(WHAT IS NEEDED): Every line of the data below should be printed exactly. Nothing may be dropped.

======== SUPPLIED RECORDS ========

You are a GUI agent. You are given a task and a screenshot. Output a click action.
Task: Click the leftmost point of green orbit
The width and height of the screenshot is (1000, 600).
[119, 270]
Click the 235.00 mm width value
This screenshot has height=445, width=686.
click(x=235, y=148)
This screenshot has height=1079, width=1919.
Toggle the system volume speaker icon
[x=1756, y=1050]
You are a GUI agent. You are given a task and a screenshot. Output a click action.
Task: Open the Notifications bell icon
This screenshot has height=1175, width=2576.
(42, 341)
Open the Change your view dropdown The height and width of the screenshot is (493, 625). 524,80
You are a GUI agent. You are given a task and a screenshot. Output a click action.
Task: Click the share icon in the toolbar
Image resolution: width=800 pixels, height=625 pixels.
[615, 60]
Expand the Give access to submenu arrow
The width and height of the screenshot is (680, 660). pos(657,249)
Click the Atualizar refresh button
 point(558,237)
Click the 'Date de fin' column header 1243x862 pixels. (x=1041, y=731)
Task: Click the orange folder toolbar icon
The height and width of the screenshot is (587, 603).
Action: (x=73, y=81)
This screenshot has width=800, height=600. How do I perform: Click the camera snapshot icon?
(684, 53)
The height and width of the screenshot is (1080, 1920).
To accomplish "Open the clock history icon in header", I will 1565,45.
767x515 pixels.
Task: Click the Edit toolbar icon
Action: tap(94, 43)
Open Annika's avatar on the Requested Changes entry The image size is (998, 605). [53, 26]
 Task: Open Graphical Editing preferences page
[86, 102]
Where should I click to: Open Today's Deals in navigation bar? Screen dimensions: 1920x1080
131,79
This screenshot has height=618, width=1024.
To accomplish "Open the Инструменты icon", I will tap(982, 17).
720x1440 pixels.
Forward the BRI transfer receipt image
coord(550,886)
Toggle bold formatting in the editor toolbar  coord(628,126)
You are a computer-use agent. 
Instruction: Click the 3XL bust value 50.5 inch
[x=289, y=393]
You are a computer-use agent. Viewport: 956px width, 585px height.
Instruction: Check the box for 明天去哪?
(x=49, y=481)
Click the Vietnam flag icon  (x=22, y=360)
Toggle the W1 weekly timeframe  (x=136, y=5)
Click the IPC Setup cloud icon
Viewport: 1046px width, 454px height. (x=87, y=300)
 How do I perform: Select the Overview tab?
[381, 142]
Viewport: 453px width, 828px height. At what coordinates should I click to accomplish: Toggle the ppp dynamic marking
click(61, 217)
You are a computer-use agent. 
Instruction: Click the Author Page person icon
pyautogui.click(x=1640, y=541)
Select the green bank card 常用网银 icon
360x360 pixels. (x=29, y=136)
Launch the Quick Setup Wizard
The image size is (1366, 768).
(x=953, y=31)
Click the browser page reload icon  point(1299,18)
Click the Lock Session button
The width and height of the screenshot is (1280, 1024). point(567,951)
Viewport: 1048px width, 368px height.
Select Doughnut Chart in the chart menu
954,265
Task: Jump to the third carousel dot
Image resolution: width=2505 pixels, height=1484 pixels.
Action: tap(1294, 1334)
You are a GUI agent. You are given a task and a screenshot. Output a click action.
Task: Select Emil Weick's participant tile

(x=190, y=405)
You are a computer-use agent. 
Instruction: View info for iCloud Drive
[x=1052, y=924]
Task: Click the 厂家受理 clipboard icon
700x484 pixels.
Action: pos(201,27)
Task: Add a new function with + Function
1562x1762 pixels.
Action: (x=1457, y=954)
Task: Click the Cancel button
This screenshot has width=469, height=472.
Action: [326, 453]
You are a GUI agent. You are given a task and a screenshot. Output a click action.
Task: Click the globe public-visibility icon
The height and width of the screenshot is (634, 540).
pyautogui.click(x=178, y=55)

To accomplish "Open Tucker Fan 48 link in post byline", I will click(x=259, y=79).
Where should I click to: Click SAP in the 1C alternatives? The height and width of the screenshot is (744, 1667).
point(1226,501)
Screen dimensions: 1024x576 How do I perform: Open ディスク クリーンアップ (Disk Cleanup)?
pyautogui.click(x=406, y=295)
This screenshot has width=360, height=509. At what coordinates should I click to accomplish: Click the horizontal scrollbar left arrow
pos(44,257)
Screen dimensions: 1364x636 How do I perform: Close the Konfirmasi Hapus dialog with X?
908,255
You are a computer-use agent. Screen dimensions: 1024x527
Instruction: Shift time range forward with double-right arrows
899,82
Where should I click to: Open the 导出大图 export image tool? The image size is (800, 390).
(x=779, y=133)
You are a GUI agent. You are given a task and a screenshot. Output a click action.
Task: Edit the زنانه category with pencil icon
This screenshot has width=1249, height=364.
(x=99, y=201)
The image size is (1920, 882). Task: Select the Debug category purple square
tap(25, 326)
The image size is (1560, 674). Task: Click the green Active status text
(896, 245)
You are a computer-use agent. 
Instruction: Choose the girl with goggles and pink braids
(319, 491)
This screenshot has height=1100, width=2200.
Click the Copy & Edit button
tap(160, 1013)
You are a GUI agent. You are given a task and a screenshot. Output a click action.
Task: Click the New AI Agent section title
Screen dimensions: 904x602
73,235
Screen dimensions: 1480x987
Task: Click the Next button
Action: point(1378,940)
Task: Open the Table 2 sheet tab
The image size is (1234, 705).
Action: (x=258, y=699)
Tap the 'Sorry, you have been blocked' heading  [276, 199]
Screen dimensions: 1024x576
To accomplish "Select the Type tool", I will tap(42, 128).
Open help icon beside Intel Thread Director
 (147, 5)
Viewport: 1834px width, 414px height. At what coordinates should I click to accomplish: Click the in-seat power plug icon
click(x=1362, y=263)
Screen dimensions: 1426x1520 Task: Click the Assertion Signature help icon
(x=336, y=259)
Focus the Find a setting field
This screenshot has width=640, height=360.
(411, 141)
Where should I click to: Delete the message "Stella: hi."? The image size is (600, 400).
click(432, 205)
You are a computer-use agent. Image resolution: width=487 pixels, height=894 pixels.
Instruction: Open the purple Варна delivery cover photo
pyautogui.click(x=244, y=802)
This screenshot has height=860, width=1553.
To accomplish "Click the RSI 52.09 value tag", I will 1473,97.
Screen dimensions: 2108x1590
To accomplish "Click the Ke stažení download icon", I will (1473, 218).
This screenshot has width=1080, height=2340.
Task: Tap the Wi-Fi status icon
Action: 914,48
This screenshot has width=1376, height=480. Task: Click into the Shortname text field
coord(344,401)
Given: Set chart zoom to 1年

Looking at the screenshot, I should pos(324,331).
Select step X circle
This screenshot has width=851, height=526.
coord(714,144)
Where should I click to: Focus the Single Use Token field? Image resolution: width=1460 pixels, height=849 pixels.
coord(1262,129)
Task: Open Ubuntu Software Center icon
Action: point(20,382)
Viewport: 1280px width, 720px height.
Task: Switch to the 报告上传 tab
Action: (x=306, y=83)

========

(COMPLETED EXERCISE):
You are a GUI agent. You are given a task and a screenshot. Output a click action.
Task: Click the leftmost point of green orbit
The width and height of the screenshot is (1000, 600).
[119, 270]
Click the 235.00 mm width value
This screenshot has height=445, width=686.
click(x=235, y=148)
This screenshot has height=1079, width=1919.
Toggle the system volume speaker icon
[x=1756, y=1050]
You are a GUI agent. You are given a task and a screenshot. Output a click action.
Task: Open the Notifications bell icon
This screenshot has height=1175, width=2576.
(42, 341)
Open the Change your view dropdown The height and width of the screenshot is (493, 625). 524,80
You are a GUI agent. You are given a task and a screenshot. Output a click action.
Task: Click the share icon in the toolbar
Image resolution: width=800 pixels, height=625 pixels.
[615, 60]
Expand the Give access to submenu arrow
The width and height of the screenshot is (680, 660). pos(657,249)
Click the Atualizar refresh button
 point(558,237)
Click the 'Date de fin' column header 1243x862 pixels. (x=1041, y=731)
Task: Click the orange folder toolbar icon
The height and width of the screenshot is (587, 603).
Action: (x=73, y=81)
This screenshot has width=800, height=600. How do I perform: Click the camera snapshot icon?
(684, 53)
The height and width of the screenshot is (1080, 1920).
To accomplish "Open the clock history icon in header", I will 1565,45.
767x515 pixels.
Task: Click the Edit toolbar icon
Action: tap(94, 43)
Open Annika's avatar on the Requested Changes entry The image size is (998, 605). [53, 26]
 Task: Open Graphical Editing preferences page
[86, 102]
Where should I click to: Open Today's Deals in navigation bar? Screen dimensions: 1920x1080
131,79
This screenshot has height=618, width=1024.
To accomplish "Open the Инструменты icon", I will tap(982, 17).
720x1440 pixels.
Forward the BRI transfer receipt image
coord(550,886)
Toggle bold formatting in the editor toolbar  coord(628,126)
You are a computer-use agent. 
Instruction: Click the 3XL bust value 50.5 inch
[x=289, y=393]
You are a computer-use agent. Viewport: 956px width, 585px height.
Instruction: Check the box for 明天去哪?
(x=49, y=481)
Click the Vietnam flag icon  (x=22, y=360)
Toggle the W1 weekly timeframe  (x=136, y=5)
Click the IPC Setup cloud icon
Viewport: 1046px width, 454px height. (x=87, y=300)
 How do I perform: Select the Overview tab?
[381, 142]
Viewport: 453px width, 828px height. At what coordinates should I click to accomplish: Toggle the ppp dynamic marking
click(61, 217)
You are a computer-use agent. 
Instruction: Click the Author Page person icon
pyautogui.click(x=1640, y=541)
Select the green bank card 常用网银 icon
360x360 pixels. (x=29, y=136)
Launch the Quick Setup Wizard
The image size is (1366, 768).
(x=953, y=31)
Click the browser page reload icon  point(1299,18)
Click the Lock Session button
The width and height of the screenshot is (1280, 1024). point(567,951)
Viewport: 1048px width, 368px height.
Select Doughnut Chart in the chart menu
954,265
Task: Jump to the third carousel dot
Image resolution: width=2505 pixels, height=1484 pixels.
Action: tap(1294, 1334)
You are a GUI agent. You are given a task and a screenshot. Output a click action.
Task: Select Emil Weick's participant tile

(x=190, y=405)
You are a computer-use agent. 
Instruction: View info for iCloud Drive
[x=1052, y=924]
Task: Click the 厂家受理 clipboard icon
700x484 pixels.
Action: pos(201,27)
Task: Add a new function with + Function
1562x1762 pixels.
Action: (x=1457, y=954)
Task: Click the Cancel button
This screenshot has width=469, height=472.
Action: [326, 453]
You are a GUI agent. You are given a task and a screenshot. Output a click action.
Task: Click the globe public-visibility icon
The height and width of the screenshot is (634, 540).
pyautogui.click(x=178, y=55)

To accomplish "Open Tucker Fan 48 link in post byline", I will click(x=259, y=79).
Where should I click to: Click SAP in the 1C alternatives? The height and width of the screenshot is (744, 1667).
point(1226,501)
Screen dimensions: 1024x576 How do I perform: Open ディスク クリーンアップ (Disk Cleanup)?
pyautogui.click(x=406, y=295)
This screenshot has width=360, height=509. At what coordinates should I click to accomplish: Click the horizontal scrollbar left arrow
pos(44,257)
Screen dimensions: 1364x636 How do I perform: Close the Konfirmasi Hapus dialog with X?
908,255
You are a computer-use agent. Screen dimensions: 1024x527
Instruction: Shift time range forward with double-right arrows
899,82
Where should I click to: Open the 导出大图 export image tool? The image size is (800, 390).
(x=779, y=133)
You are a GUI agent. You are given a task and a screenshot. Output a click action.
Task: Edit the زنانه category with pencil icon
This screenshot has width=1249, height=364.
(x=99, y=201)
The image size is (1920, 882). Task: Select the Debug category purple square
tap(25, 326)
The image size is (1560, 674). Task: Click the green Active status text
(896, 245)
You are a computer-use agent. 
Instruction: Choose the girl with goggles and pink braids
(319, 491)
This screenshot has height=1100, width=2200.
Click the Copy & Edit button
tap(160, 1013)
You are a GUI agent. You are given a task and a screenshot. Output a click action.
Task: Click the New AI Agent section title
Screen dimensions: 904x602
73,235
Screen dimensions: 1480x987
Task: Click the Next button
Action: point(1378,940)
Task: Open the Table 2 sheet tab
The image size is (1234, 705).
Action: (x=258, y=699)
Tap the 'Sorry, you have been blocked' heading  [276, 199]
Screen dimensions: 1024x576
To accomplish "Select the Type tool", I will tap(42, 128).
Open help icon beside Intel Thread Director
 (147, 5)
Viewport: 1834px width, 414px height. At what coordinates should I click to accomplish: Click the in-seat power plug icon
click(x=1362, y=263)
Screen dimensions: 1426x1520 Task: Click the Assertion Signature help icon
(x=336, y=259)
Focus the Find a setting field
This screenshot has width=640, height=360.
(411, 141)
Where should I click to: Delete the message "Stella: hi."? The image size is (600, 400).
click(432, 205)
You are a computer-use agent. Image resolution: width=487 pixels, height=894 pixels.
Instruction: Open the purple Варна delivery cover photo
pyautogui.click(x=244, y=802)
This screenshot has height=860, width=1553.
To accomplish "Click the RSI 52.09 value tag", I will 1473,97.
Screen dimensions: 2108x1590
To accomplish "Click the Ke stažení download icon", I will (1473, 218).
This screenshot has width=1080, height=2340.
Task: Tap the Wi-Fi status icon
Action: 914,48
This screenshot has width=1376, height=480. Task: Click into the Shortname text field
coord(344,401)
Given: Set chart zoom to 1年

Looking at the screenshot, I should pos(324,331).
Select step X circle
This screenshot has width=851, height=526.
coord(714,144)
Where should I click to: Focus the Single Use Token field? Image resolution: width=1460 pixels, height=849 pixels.
coord(1262,129)
Task: Open Ubuntu Software Center icon
Action: point(20,382)
Viewport: 1280px width, 720px height.
Task: Switch to the 报告上传 tab
Action: (x=306, y=83)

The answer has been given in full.